• DIRECTIONS:
Each line from the one that holds "Instruction: Select the MACD (12 26 9) label" to the end of the entries is to be given again exactly. Do not include pictures.

• LISTED ENTRIES:
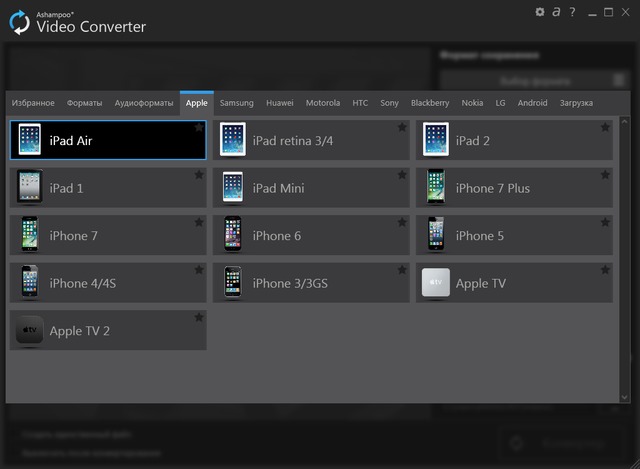Viewport: 640px width, 469px height.
Task: Open settings via the gear icon
Action: tap(540, 12)
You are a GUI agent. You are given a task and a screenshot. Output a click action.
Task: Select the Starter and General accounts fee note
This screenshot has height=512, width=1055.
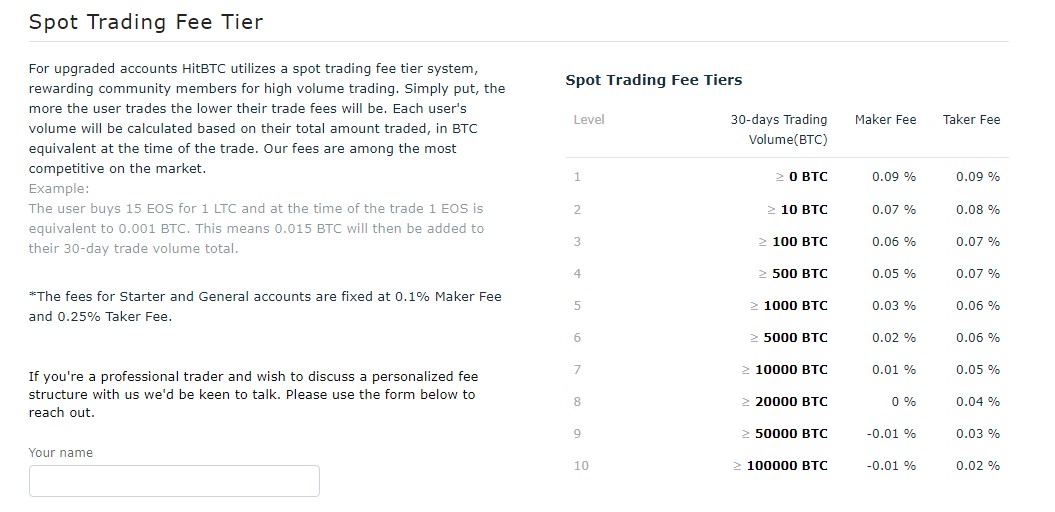tap(265, 307)
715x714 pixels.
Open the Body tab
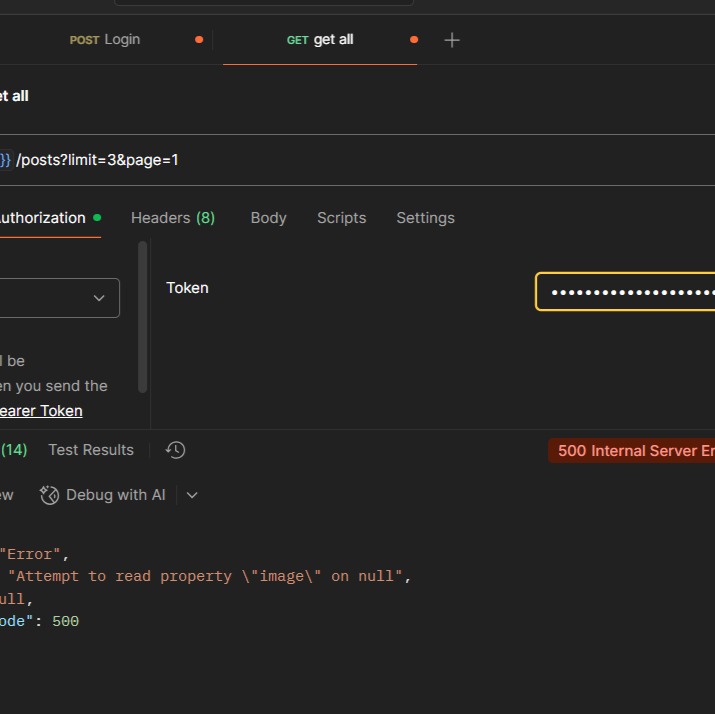[268, 218]
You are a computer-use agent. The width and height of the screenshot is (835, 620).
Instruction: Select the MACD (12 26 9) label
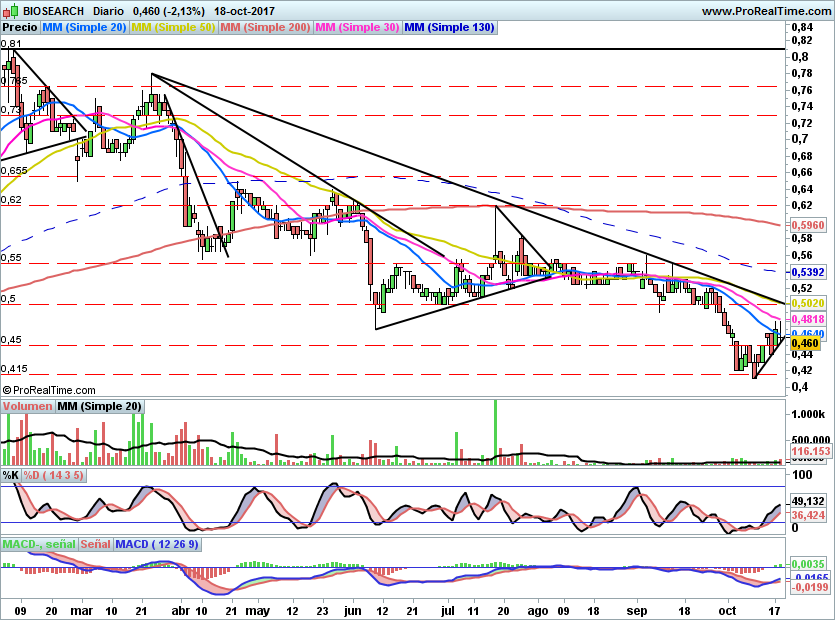tap(157, 544)
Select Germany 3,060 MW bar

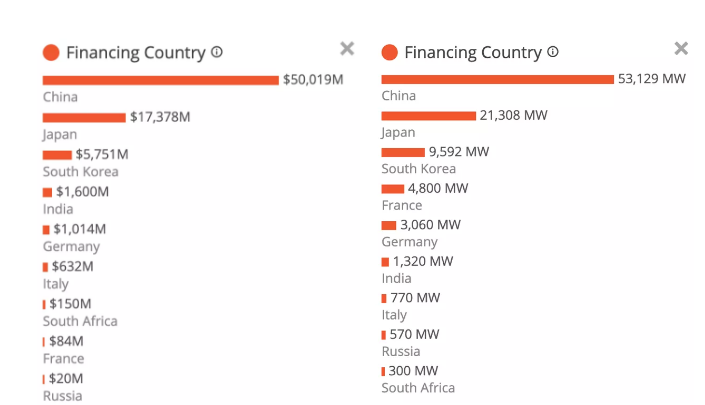(389, 225)
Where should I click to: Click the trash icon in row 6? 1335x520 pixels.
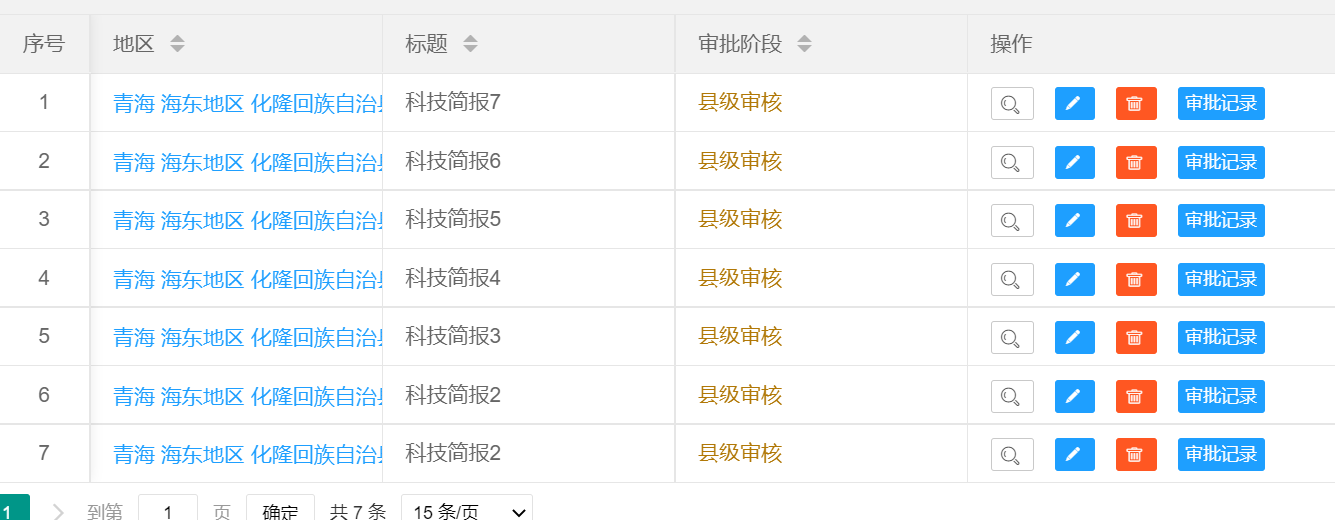1136,396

• SOLUTION FOR THIS EXERCISE:
Instruction: Select the MACD (12 26 9) label
tap(157, 544)
Select Germany 3,060 MW bar

(389, 225)
Where should I click to: Click the trash icon in row 6? 1335x520 pixels.
1136,396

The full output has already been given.